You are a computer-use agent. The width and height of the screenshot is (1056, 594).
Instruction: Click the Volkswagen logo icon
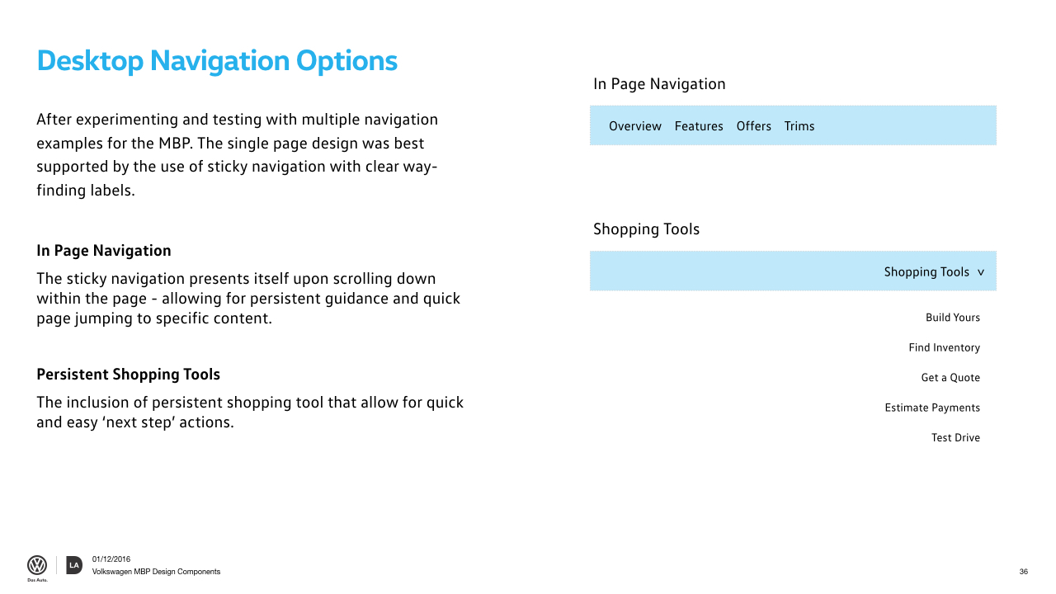tap(37, 565)
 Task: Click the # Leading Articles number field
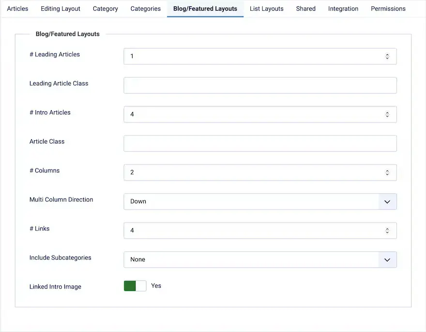tap(252, 56)
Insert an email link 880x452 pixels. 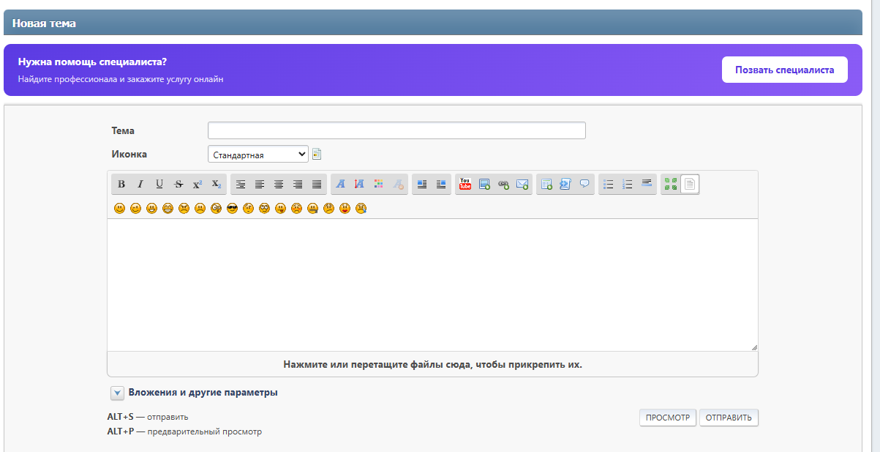click(x=522, y=185)
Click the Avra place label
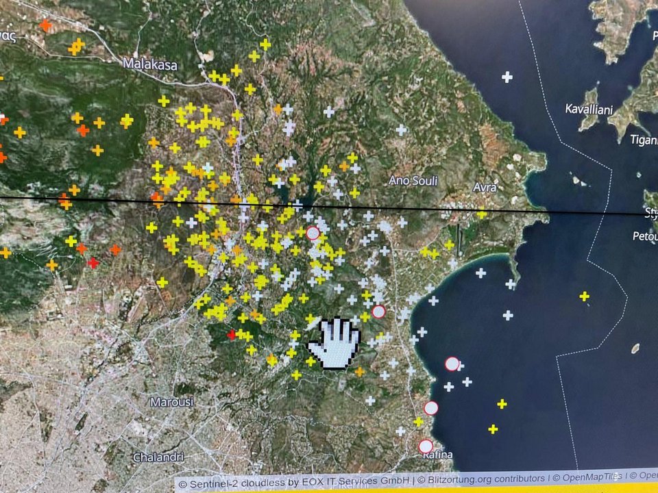The width and height of the screenshot is (658, 493). [x=484, y=187]
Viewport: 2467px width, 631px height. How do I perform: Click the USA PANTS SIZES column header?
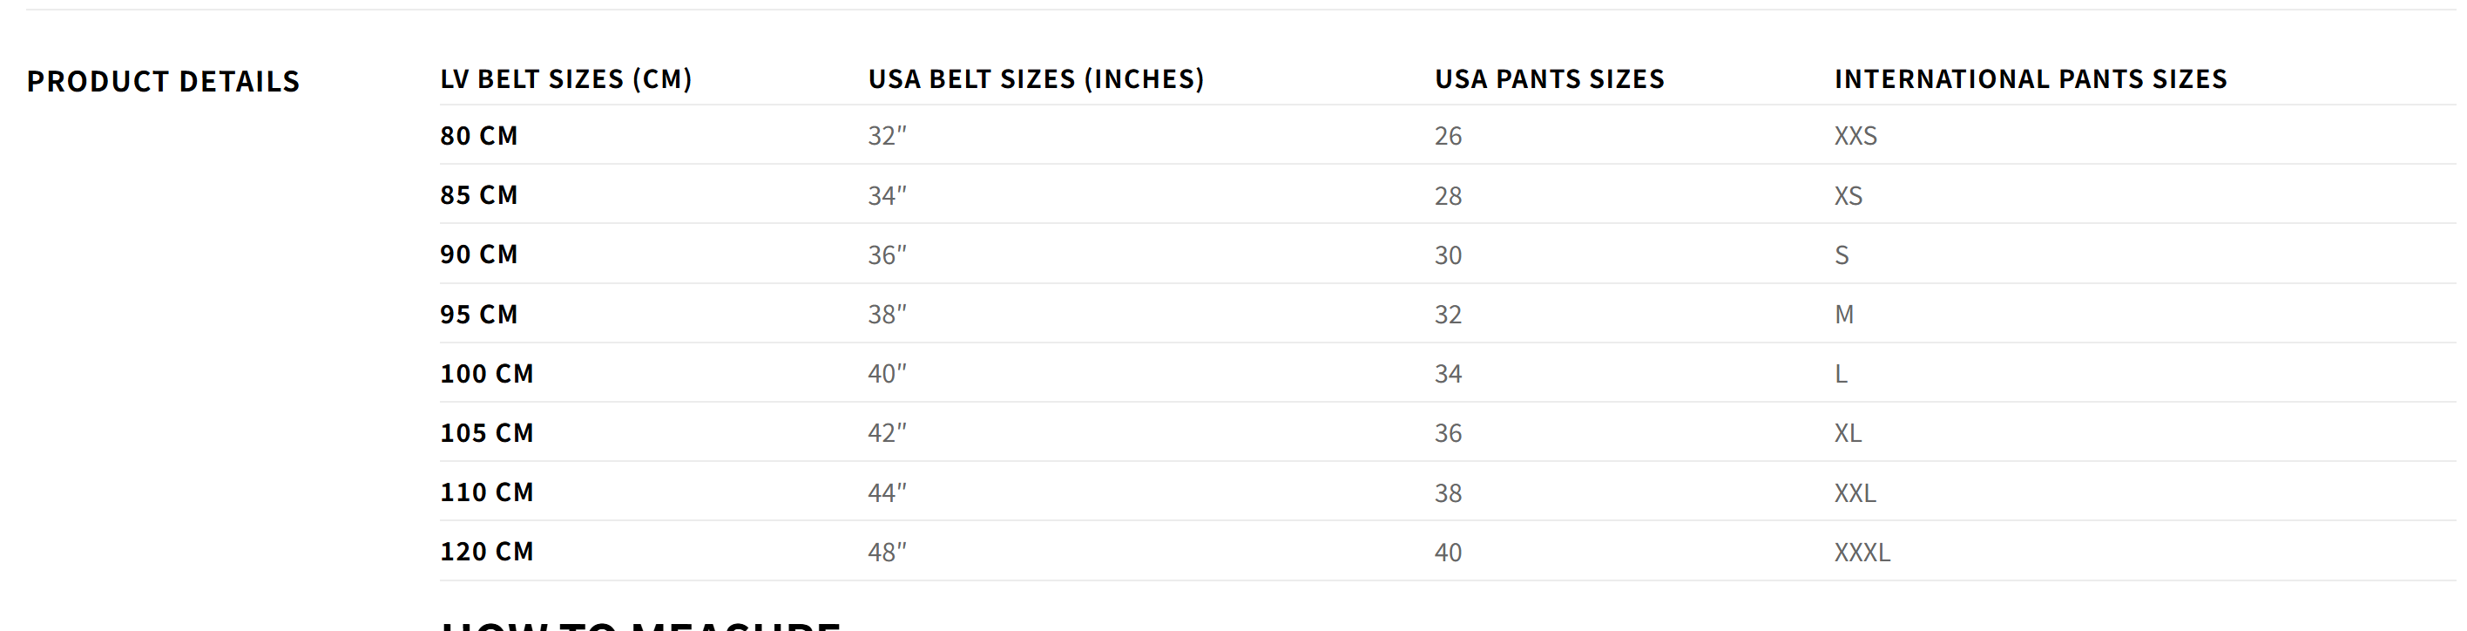coord(1549,79)
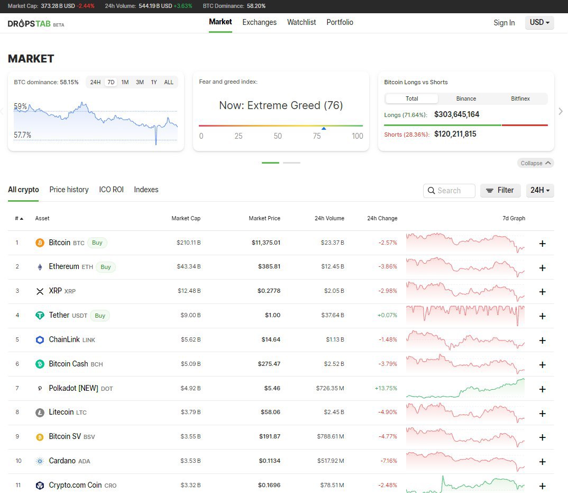
Task: Click the fear and greed index gauge
Action: (x=281, y=126)
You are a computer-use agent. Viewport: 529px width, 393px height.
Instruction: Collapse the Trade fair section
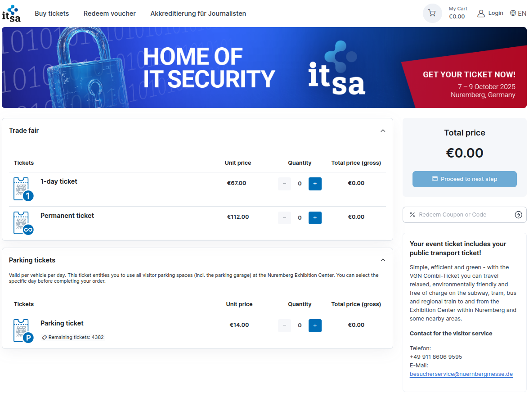[x=383, y=131]
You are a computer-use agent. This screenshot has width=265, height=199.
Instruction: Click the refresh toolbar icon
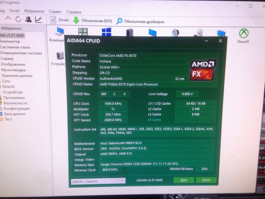point(18,19)
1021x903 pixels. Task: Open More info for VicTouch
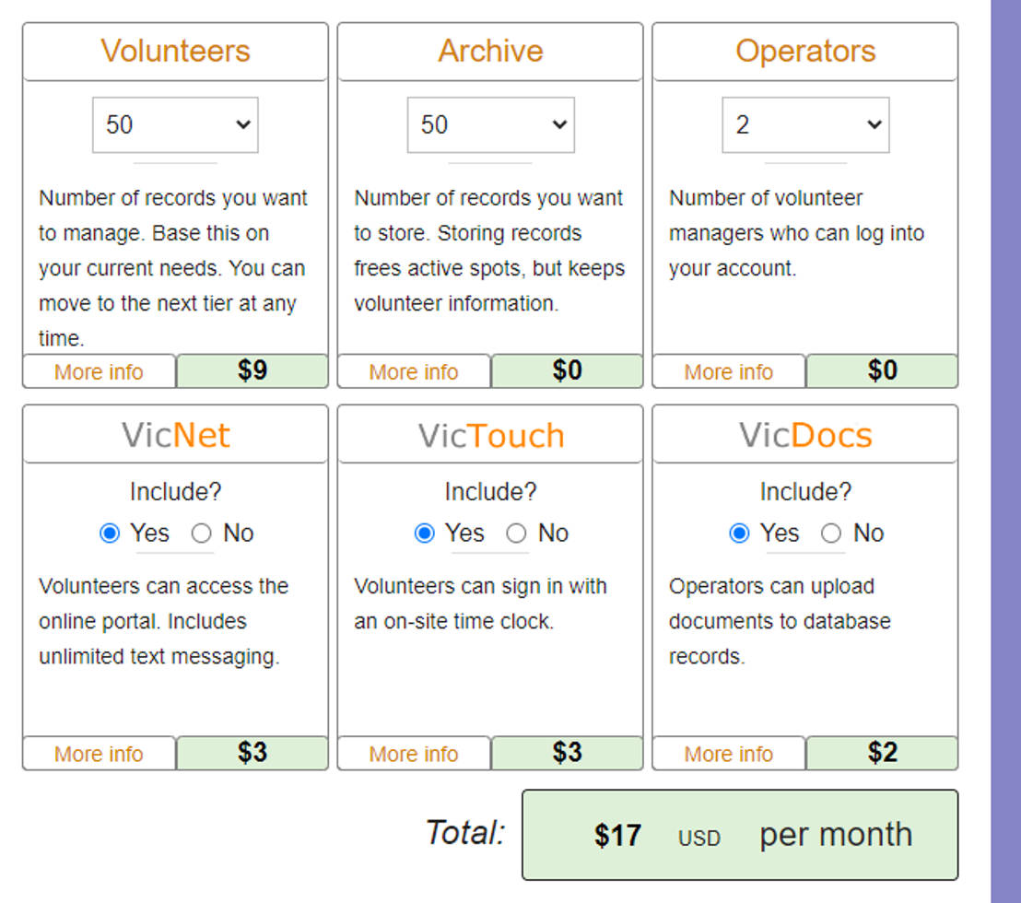click(x=414, y=754)
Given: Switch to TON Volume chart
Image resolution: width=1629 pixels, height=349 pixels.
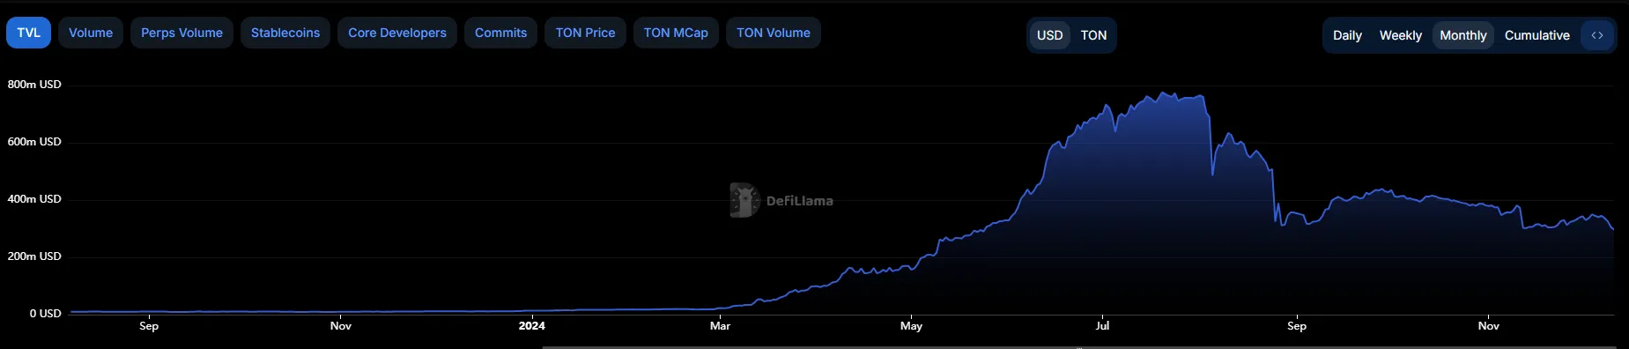Looking at the screenshot, I should pos(774,33).
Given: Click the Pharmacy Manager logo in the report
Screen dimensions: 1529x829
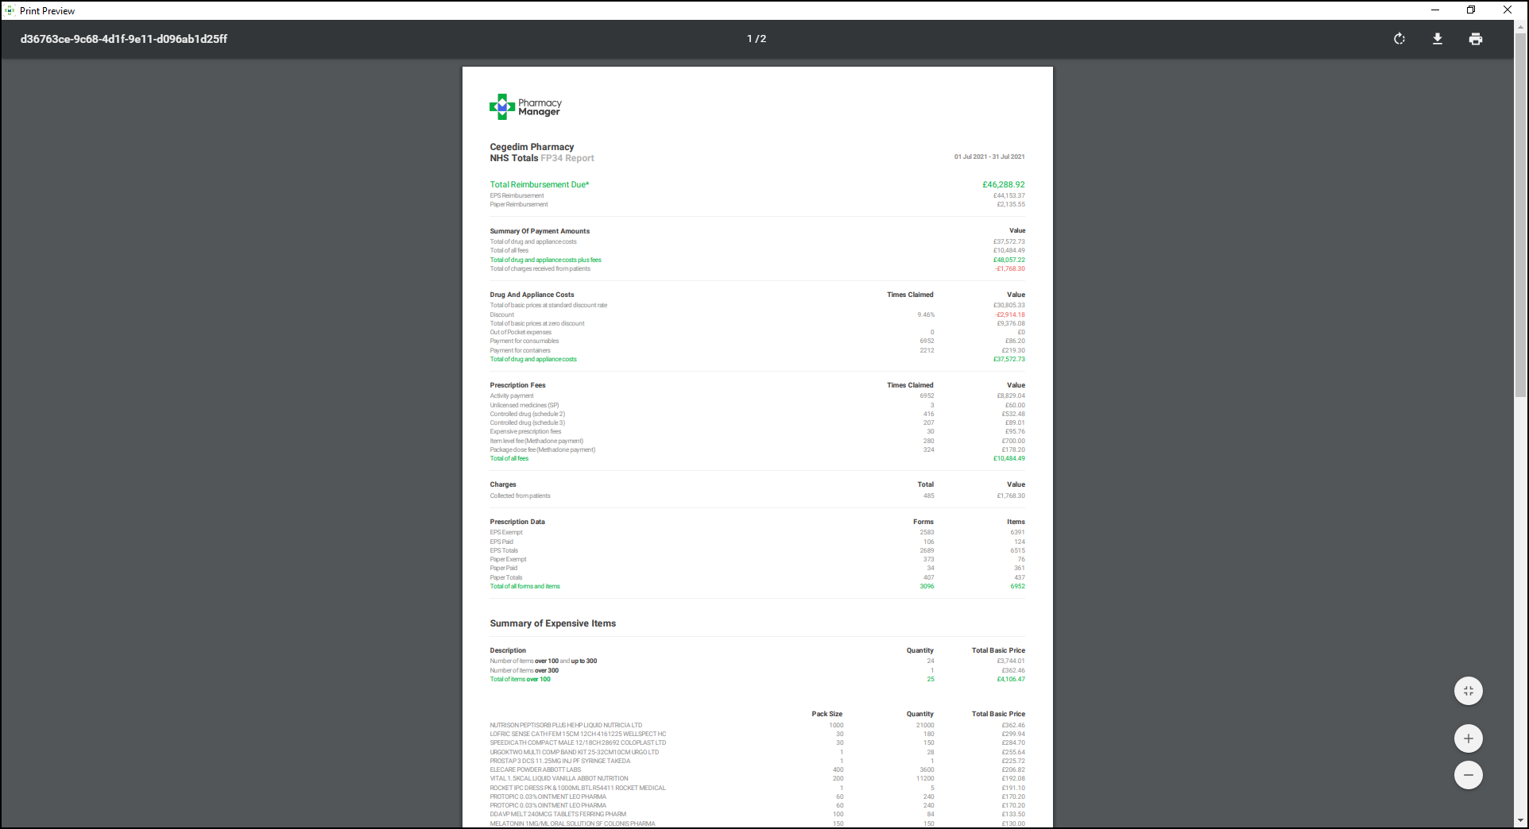Looking at the screenshot, I should pos(525,107).
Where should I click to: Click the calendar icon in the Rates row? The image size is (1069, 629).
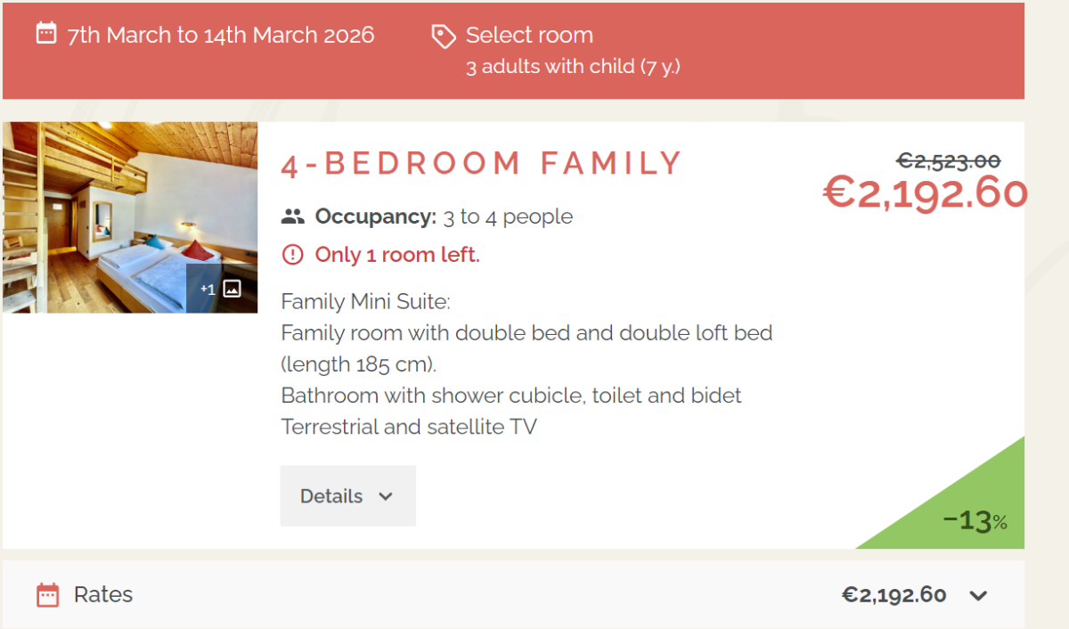pos(48,595)
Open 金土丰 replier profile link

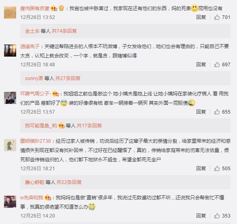32,31
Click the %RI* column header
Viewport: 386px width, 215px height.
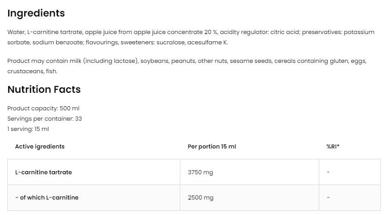[333, 146]
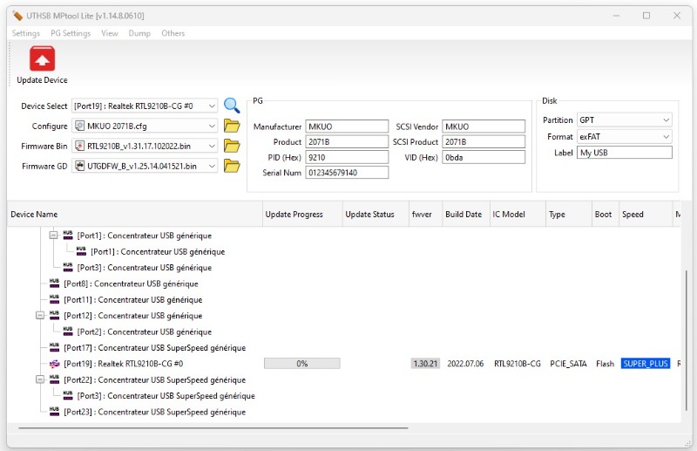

━━━━━━━━

*Assignment*.
Only the lines from the line with "Image resolution: width=1629" to the bottom of the material above should be reproduced, exactly and without pictures.

*Completed task*.
Image resolution: width=1629 pixels, height=349 pixels.
Looking at the screenshot, I should pos(774,33).
Given: Click the Pharmacy Manager logo in the report
Screen dimensions: 1529x829
Looking at the screenshot, I should pos(525,107).
Where should I click to: Click the calendar icon in the Rates row? The image size is (1069, 629).
pos(48,595)
Open 金土丰 replier profile link

32,31
Click the %RI* column header
Viewport: 386px width, 215px height.
[333, 146]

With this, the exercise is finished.